▸ WHAT TO PRODUCE:
Once the line containing "Given: Open 资料 tab with red alert in 钟离 panel" is found, please copy it and all lines after it through the end of the records, exactly, leaving out pictures.

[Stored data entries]
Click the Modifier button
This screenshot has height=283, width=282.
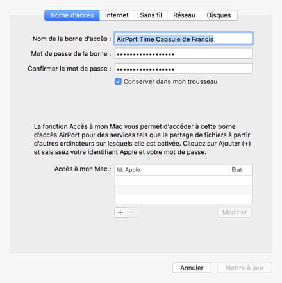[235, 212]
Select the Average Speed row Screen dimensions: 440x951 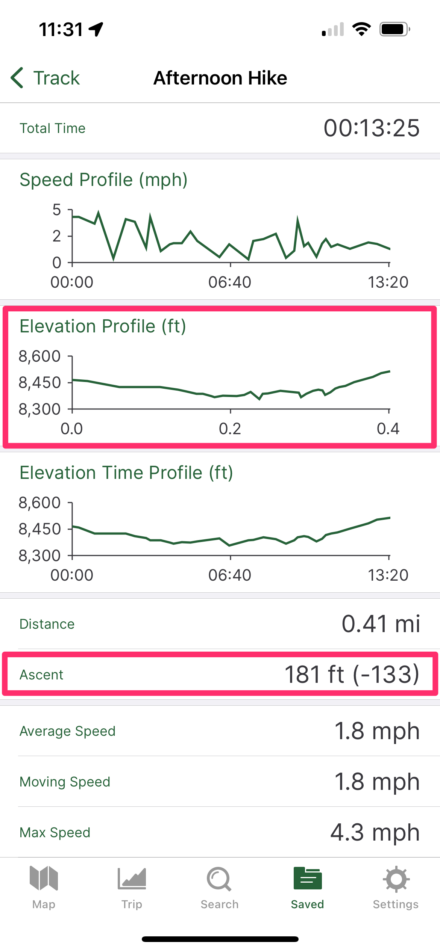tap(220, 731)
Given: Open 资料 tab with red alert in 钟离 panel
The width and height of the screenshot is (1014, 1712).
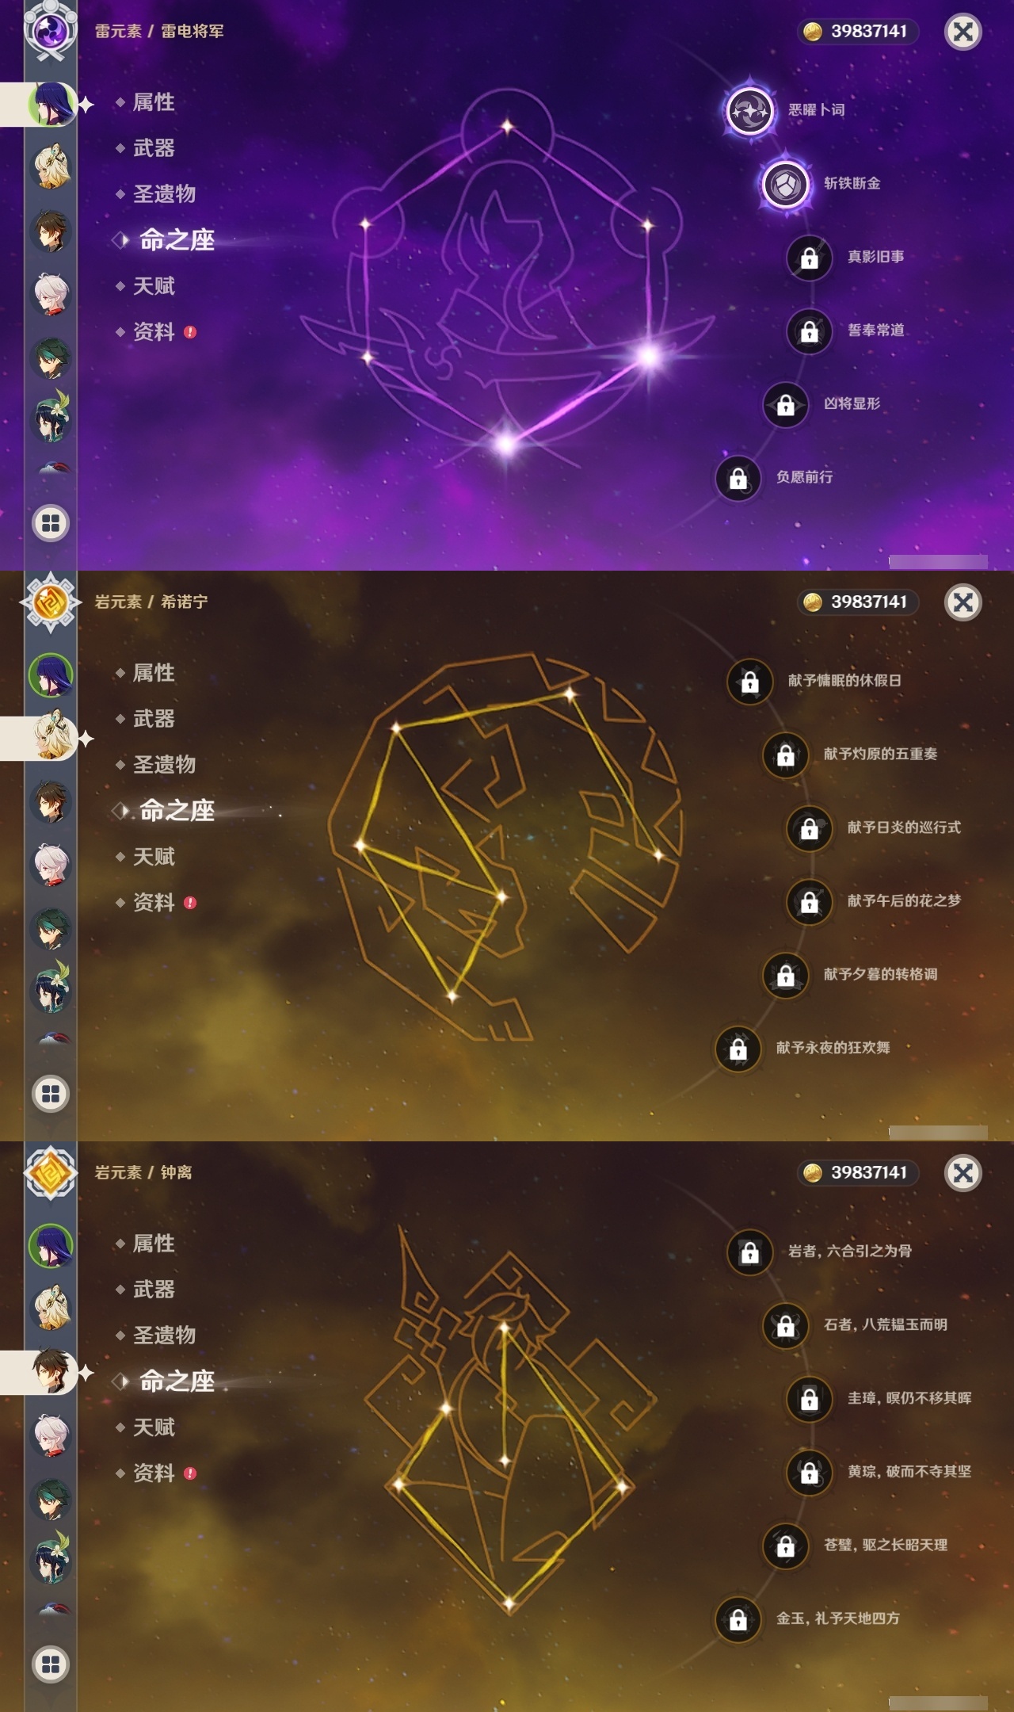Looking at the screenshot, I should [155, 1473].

▸ WRITTEN SOLUTION:
Given: Open 资料 tab with red alert in 钟离 panel
The width and height of the screenshot is (1014, 1712).
Looking at the screenshot, I should [155, 1473].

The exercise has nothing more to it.